[DATA EXTRACTS]

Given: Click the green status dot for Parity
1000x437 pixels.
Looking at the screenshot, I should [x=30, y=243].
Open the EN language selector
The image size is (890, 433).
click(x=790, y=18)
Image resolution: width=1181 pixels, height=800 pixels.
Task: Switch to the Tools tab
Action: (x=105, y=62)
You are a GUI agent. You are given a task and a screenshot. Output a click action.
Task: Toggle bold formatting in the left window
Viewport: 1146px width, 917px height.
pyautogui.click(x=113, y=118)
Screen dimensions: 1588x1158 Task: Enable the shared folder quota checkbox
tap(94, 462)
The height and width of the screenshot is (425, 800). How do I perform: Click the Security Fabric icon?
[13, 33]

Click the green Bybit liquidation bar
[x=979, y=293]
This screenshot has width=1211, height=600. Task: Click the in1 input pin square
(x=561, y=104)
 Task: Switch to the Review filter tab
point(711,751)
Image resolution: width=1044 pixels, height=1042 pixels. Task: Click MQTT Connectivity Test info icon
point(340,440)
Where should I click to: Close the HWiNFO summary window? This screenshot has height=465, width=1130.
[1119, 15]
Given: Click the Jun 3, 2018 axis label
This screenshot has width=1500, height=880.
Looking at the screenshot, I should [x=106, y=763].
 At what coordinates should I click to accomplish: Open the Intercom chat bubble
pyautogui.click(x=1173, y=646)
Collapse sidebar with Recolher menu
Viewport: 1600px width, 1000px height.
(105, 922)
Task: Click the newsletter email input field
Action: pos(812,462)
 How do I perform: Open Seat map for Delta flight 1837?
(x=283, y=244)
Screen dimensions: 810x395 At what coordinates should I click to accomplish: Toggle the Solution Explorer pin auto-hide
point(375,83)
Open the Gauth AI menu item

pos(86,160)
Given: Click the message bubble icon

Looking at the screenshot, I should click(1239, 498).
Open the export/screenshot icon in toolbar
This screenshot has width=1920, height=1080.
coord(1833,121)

[/DATA EXTRACTS]

**TASK REQUIREMENTS**.
Could you transcribe the entries above word for word, from the line with "Click the green Bybit liquidation bar" down to the line with "Given: Click the Jun 3, 2018 axis label", keeping both?

**RESULT FOR THIS EXERCISE**.
Click the green Bybit liquidation bar
[x=979, y=293]
This screenshot has width=1211, height=600. Task: Click the in1 input pin square
(x=561, y=104)
 Task: Switch to the Review filter tab
point(711,751)
Image resolution: width=1044 pixels, height=1042 pixels. Task: Click MQTT Connectivity Test info icon
point(340,440)
Where should I click to: Close the HWiNFO summary window? This screenshot has height=465, width=1130.
[1119, 15]
Given: Click the Jun 3, 2018 axis label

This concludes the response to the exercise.